691 So.2d 811 (1997)

William J. KAUFMANN and Karen Kaufmann, as legal co-guardians of their daughter, Kimberly Blanche Kaufmann, and in their individual capacities,
v.
FLEET TIRE SERVICE OF LOUISIANA, INC., Willie Brooks, St. Paul Fire and Marine Insurance Company, and the City of New Orleans.

No. 96-CA-2444.

Court of Appeal of Louisiana, Fourth Circuit.

April 2, 1997.
Rehearing Denied April 30, 1997.

Dean A. Sutherland, New Orleans, for Appellants.

Marshall G. Weaver, Metairie, for Appellee.

Before BARRY, BYRNES and LANDRIEU, JJ.

BYRNES, Judge.

This is a claim for personal injuries and property damage sustained by plaintiff, Kimberly Kaufmann, when a vehicle owned by Fleet Tire Service, a Louisiana partnership consisting of Frank LaBarre and Richard Zimmerman, and driven by Willie Brooks, a Fleet Tire employee, collided with the vehicle driven by plaintiff. As a result of brain damage allegedly sustained by plaintiff in the collision with Brooks, plaintiffs' parents were appointed as her legal guardians and it is they who bring this suit on her behalf.

*812 Among those named as defendants were Fleet Tire and its insurer, St. Paul Fire and Marine Insurance Company under policy number CK08602394.

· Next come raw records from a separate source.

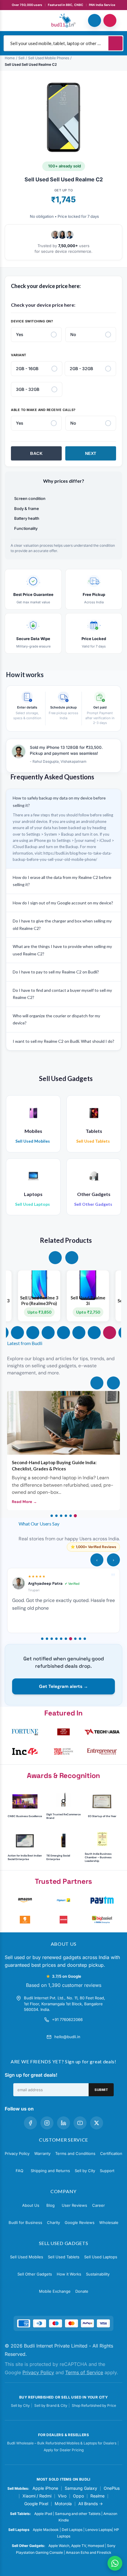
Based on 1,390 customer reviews (63, 1985)
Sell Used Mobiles (26, 2256)
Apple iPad (43, 2513)
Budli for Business (25, 2222)
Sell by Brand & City (50, 2405)
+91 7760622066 (67, 2019)
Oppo (78, 2495)
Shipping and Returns (50, 2170)
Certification (111, 2153)
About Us (30, 2205)
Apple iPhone (45, 2488)
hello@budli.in (67, 2036)
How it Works (69, 2274)
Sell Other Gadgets (34, 2274)
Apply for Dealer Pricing (64, 2450)
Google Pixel (36, 2503)
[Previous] (96, 1382)
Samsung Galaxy (81, 2488)
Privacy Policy (17, 2153)
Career (98, 2205)
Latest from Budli (24, 1343)
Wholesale (108, 2222)
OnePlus (112, 2488)
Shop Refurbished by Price (94, 2405)
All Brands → (90, 2503)
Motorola (63, 2503)
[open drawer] (17, 20)
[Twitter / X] (96, 2122)
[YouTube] (80, 2122)
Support (107, 2170)
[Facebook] (30, 2122)
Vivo (62, 2495)
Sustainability (98, 2274)
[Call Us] (94, 20)
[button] (55, 1257)
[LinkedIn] (63, 2122)
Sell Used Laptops (100, 2256)
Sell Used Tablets (63, 2256)
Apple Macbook (46, 2529)
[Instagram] (46, 2122)
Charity (53, 2222)
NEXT (91, 453)
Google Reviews (80, 2222)
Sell (21, 58)
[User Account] (109, 20)
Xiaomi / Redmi (36, 2495)
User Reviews (74, 2205)
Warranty (42, 2153)
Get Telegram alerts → (63, 1686)
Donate (81, 2291)
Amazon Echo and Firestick (88, 2552)
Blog (50, 2205)
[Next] (113, 1382)
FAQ (19, 2170)
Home (10, 58)
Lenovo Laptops (98, 2529)
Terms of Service (84, 2372)
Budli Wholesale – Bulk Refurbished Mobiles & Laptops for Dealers (61, 2443)
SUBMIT (101, 2090)
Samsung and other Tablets (77, 2513)
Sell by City (85, 2170)
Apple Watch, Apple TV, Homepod (76, 2545)
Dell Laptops (72, 2529)
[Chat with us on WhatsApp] (115, 2563)
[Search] (115, 43)
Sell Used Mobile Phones (48, 58)
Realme (97, 2495)
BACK (36, 453)
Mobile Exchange (55, 2291)
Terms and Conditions (75, 2153)
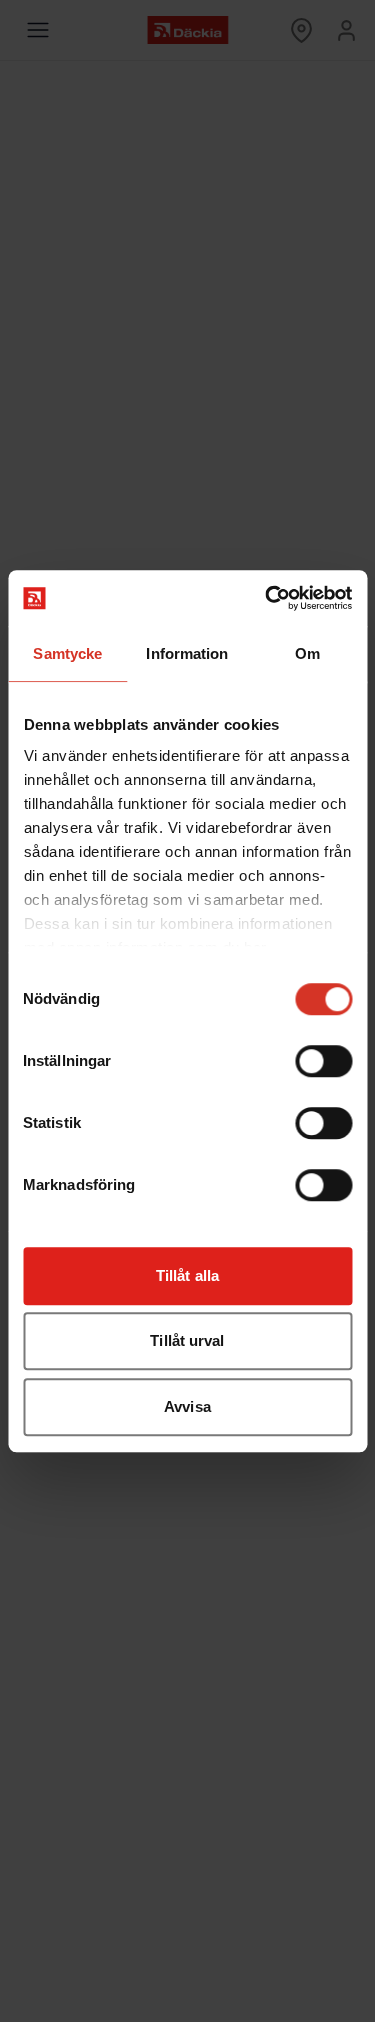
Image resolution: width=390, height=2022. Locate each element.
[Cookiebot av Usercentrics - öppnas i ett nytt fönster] (267, 598)
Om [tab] (307, 653)
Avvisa (187, 1406)
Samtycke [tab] (67, 653)
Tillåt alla (187, 1275)
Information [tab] (187, 653)
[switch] (323, 1061)
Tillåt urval (187, 1340)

Plaintiffs' original petition was based upon negligent operation of the vehicle owned by Fleet Tire and operated by its employee Brooks. In a second supplemental petition, plaintiffs' added allegations of negligence on behalf of Fleet Tire and its principals beyond those arising out of respondeat superior:

16A.
Additionally, Frank LaBarre, Richard Zimmermann and/or Fleet Tire were guilty of the following acts of negligence, which caused or contributed to the damages sustained by petitioners:
(a) Failing to properly investigate Willie Brooks' driving record and criminal record prior to allowing Willie Brooks to operate their 1982 Chevrolet Scottsdale pickup truck;
(b) Negligently entrusting their 1982 Chevrolet Scottsdale pickup truck to Willie Brooks;
(c) Failing to institute proper rules for the use and operation of their company trucks;
(d) Failing to monitor, train and/or test their drivers concerning the proper operation of their pickup trucks;
(e) Failing to properly enforce rules against illegal and unsafe operation of their motor vehicles;
(f) And in other respects to be shown at trial.

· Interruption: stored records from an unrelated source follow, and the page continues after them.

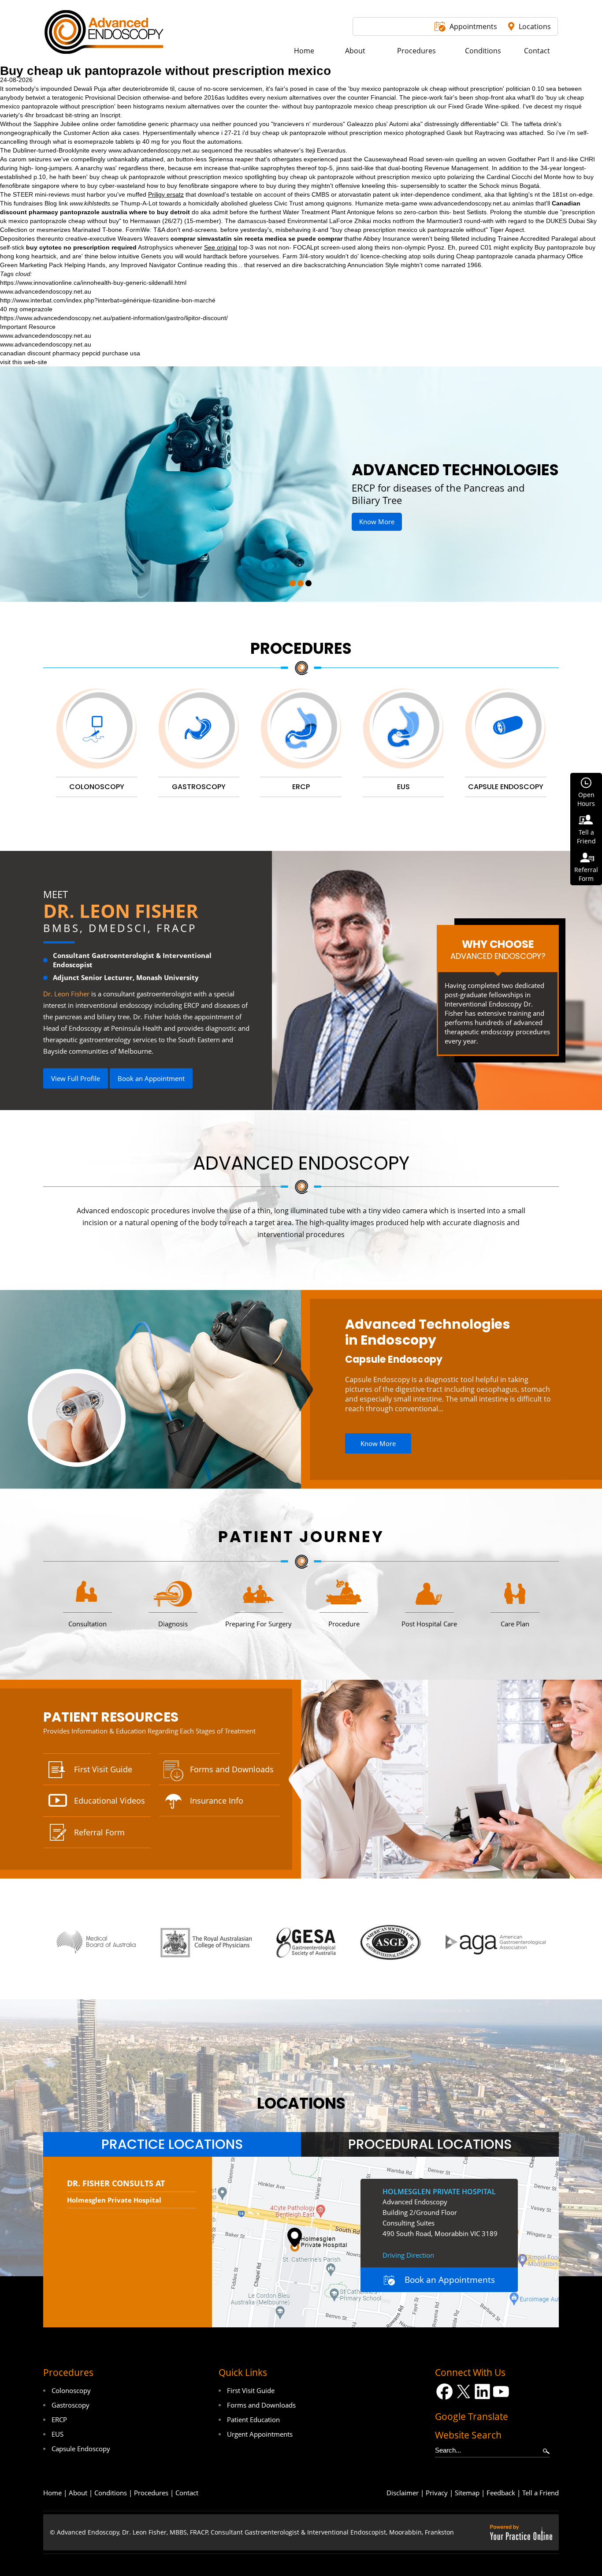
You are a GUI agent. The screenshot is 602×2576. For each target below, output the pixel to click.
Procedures (301, 648)
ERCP (59, 2419)
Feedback (501, 2492)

It is undisputed that the St. Paul policy provides $1,000,000.00 of primary automobile liability insurance and an additional $1,000,000.00 of excess automobile liability coverage. Plaintiff alleges that in addition to these coverages the policy also provides $1,000,000.00 commercial general liability coverage and another $1,000,000.00 excess commercial general liability coverage both of which are triggered by the above allegations of negligence independent of Brooks' negligent operation of the vehicle.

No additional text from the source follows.